### Excerpted records
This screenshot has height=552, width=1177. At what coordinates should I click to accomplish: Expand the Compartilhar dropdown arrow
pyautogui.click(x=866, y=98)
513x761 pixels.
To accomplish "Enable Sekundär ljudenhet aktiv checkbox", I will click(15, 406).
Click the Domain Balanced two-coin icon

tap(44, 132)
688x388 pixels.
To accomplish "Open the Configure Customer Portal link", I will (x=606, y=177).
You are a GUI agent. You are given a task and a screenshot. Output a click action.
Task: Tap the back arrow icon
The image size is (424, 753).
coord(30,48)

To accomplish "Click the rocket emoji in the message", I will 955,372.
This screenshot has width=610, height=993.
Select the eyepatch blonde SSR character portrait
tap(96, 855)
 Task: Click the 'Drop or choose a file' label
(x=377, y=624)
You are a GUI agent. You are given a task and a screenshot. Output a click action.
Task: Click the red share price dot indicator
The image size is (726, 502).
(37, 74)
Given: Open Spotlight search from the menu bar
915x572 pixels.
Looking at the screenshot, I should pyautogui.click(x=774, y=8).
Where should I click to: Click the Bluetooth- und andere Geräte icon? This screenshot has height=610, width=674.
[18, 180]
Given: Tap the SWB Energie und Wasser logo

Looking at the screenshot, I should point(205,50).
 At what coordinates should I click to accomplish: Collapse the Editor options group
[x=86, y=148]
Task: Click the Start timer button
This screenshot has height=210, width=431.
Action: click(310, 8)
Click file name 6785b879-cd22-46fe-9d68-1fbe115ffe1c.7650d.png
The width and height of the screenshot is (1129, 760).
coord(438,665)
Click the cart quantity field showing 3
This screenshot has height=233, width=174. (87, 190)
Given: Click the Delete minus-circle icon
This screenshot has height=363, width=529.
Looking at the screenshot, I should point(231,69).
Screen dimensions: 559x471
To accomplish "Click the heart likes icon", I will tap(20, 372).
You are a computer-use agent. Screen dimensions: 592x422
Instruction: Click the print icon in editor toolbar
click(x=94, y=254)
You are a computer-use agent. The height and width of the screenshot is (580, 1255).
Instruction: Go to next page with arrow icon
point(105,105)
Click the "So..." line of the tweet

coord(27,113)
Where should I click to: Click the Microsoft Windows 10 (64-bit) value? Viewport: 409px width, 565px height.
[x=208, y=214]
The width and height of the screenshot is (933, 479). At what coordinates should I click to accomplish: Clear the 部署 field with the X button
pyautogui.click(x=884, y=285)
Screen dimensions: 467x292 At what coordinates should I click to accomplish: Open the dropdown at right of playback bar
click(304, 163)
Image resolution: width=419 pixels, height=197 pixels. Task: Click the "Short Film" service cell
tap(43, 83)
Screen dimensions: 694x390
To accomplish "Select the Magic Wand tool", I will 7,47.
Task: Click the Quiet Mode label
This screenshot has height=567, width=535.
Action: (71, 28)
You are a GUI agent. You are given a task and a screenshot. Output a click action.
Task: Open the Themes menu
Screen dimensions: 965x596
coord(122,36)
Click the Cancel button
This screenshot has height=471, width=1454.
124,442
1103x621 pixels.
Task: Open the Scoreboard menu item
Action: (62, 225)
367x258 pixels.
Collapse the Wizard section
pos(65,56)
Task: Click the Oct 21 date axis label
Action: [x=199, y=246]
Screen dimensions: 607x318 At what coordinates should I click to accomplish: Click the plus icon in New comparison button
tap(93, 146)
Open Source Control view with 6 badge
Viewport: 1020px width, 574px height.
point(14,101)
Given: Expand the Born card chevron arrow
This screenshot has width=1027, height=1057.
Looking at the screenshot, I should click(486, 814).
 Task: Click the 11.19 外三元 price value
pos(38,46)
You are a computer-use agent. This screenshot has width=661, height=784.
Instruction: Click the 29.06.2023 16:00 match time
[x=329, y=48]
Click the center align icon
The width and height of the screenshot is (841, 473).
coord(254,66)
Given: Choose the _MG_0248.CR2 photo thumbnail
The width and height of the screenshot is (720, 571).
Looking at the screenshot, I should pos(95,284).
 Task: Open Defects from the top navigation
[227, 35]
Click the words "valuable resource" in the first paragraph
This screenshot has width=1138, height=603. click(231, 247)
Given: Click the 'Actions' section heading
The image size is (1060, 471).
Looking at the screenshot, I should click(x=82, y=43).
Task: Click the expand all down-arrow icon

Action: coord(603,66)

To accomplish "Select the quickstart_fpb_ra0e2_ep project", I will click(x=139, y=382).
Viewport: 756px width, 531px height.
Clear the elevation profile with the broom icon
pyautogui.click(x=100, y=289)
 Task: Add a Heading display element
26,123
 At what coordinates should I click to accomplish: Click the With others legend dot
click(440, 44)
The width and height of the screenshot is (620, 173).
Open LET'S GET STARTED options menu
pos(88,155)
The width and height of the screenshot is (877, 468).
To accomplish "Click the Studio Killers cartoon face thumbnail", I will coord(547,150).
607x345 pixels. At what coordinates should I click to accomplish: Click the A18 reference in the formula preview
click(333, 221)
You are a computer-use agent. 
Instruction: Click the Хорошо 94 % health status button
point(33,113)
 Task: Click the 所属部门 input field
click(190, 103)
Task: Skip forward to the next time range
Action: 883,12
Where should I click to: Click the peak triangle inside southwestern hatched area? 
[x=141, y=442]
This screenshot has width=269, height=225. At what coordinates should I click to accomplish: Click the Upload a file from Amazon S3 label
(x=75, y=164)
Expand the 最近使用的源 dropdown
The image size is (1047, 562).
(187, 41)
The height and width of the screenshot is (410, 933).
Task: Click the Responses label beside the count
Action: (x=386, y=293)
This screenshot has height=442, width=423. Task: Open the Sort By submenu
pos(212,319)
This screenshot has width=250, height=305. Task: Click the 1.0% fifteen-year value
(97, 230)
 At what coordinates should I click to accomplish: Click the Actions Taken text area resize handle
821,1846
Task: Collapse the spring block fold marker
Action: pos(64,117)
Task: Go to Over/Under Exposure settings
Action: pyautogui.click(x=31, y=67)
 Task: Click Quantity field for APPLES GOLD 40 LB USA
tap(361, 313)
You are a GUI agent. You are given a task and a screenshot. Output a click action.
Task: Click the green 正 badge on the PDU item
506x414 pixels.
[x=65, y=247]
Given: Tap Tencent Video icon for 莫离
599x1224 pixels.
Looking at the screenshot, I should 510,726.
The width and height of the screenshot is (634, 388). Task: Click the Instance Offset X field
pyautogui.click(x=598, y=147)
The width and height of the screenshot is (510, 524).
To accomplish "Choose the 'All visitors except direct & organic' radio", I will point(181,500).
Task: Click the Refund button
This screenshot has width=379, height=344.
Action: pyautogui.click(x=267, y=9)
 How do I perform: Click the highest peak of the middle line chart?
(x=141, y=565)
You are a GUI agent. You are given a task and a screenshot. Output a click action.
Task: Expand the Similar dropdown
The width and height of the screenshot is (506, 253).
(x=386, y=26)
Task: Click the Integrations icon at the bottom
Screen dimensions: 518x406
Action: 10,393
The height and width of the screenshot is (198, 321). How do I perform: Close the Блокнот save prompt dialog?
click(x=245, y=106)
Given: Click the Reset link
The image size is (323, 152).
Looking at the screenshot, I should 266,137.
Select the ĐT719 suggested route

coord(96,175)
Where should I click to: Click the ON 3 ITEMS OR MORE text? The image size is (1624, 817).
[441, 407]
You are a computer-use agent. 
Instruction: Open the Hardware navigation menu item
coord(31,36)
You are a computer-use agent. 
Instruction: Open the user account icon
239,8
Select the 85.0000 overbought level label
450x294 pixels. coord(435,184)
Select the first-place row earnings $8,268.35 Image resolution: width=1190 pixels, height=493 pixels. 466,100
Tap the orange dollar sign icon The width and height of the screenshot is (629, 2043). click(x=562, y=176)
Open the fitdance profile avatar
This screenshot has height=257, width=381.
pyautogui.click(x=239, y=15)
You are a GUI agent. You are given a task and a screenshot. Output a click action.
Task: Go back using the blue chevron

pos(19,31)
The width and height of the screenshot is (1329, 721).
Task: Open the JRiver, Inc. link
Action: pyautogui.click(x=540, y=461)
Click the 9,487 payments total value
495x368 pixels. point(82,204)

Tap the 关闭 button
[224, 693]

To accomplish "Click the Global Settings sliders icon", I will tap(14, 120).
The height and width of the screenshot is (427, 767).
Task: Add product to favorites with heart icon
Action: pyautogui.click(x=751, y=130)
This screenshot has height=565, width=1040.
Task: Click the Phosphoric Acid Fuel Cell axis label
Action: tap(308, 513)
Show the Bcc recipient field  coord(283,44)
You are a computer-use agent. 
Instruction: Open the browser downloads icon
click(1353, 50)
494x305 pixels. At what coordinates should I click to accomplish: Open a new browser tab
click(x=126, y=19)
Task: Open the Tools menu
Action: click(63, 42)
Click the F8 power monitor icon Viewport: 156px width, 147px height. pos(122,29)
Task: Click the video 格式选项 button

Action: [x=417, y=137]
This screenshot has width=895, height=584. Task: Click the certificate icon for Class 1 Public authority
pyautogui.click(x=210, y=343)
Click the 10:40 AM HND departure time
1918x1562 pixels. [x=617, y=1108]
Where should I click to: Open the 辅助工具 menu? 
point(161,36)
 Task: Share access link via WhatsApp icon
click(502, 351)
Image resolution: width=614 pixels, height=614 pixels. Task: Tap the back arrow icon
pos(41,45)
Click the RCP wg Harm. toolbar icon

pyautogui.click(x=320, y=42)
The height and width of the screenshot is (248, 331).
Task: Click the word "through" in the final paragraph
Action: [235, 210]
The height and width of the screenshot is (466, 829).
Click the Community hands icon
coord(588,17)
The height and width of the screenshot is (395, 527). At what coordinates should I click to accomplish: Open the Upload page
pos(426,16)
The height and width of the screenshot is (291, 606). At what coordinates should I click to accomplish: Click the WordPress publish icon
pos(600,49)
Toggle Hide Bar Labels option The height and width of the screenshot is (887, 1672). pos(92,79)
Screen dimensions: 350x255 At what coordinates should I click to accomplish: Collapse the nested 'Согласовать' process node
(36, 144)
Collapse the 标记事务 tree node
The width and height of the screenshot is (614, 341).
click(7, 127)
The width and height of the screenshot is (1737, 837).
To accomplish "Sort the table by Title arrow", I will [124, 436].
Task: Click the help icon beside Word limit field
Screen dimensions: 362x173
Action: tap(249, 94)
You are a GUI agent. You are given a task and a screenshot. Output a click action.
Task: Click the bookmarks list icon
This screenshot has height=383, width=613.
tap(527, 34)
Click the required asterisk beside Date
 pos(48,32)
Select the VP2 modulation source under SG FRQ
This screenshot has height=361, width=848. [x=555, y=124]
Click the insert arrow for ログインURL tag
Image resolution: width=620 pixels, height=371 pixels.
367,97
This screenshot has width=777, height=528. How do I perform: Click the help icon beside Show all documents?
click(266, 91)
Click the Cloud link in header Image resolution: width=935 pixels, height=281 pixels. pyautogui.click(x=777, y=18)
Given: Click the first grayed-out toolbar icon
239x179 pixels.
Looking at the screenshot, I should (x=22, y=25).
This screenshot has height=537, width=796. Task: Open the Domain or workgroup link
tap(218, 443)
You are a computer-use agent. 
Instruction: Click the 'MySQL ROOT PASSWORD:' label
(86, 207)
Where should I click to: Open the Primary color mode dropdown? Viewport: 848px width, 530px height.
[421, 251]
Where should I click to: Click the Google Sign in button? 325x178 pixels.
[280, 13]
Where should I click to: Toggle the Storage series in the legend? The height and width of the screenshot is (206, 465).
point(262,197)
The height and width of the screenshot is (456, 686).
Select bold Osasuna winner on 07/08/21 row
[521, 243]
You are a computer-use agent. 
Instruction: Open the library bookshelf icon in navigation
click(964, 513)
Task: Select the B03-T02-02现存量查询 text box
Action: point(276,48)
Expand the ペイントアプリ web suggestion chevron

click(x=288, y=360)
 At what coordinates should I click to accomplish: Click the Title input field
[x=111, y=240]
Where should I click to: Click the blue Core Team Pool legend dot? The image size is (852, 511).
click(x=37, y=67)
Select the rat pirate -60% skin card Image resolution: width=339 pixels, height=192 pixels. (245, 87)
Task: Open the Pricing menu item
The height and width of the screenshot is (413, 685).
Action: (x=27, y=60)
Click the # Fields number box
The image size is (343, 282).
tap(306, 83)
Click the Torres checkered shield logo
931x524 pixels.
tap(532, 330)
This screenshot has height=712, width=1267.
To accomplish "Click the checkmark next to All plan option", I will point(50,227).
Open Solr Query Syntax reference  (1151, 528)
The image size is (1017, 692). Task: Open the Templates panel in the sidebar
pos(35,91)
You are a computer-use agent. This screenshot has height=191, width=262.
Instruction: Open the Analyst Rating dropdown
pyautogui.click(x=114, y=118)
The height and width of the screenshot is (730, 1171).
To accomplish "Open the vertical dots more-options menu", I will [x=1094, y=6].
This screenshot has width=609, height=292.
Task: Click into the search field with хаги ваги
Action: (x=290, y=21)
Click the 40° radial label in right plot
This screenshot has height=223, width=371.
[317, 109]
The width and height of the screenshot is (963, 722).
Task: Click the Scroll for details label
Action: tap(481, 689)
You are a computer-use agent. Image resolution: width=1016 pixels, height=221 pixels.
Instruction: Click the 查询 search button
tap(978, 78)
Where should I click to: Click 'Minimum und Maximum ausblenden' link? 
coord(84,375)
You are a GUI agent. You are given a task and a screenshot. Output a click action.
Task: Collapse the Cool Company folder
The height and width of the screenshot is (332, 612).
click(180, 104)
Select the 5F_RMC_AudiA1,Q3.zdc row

### What to do
Reproduce the part of the listing that opens with the line containing "The height and width of the screenshot is (730, 1171)." and runs to the end of the listing, swapping "Cool Company folder" for "Cool Company directory" and changing nothing else.

### Solution to this problem
The height and width of the screenshot is (730, 1171).
To accomplish "Open the vertical dots more-options menu", I will [x=1094, y=6].
This screenshot has width=609, height=292.
Task: Click into the search field with хаги ваги
Action: (x=290, y=21)
Click the 40° radial label in right plot
This screenshot has height=223, width=371.
[317, 109]
The width and height of the screenshot is (963, 722).
Task: Click the Scroll for details label
Action: tap(481, 689)
You are a computer-use agent. Image resolution: width=1016 pixels, height=221 pixels.
Instruction: Click the 查询 search button
tap(978, 78)
Where should I click to: Click 'Minimum und Maximum ausblenden' link? 
coord(84,375)
You are a GUI agent. You are given a task and a screenshot. Output a click action.
Task: Collapse the Cool Company directory
The height and width of the screenshot is (332, 612).
click(180, 104)
Select the 5F_RMC_AudiA1,Q3.zdc row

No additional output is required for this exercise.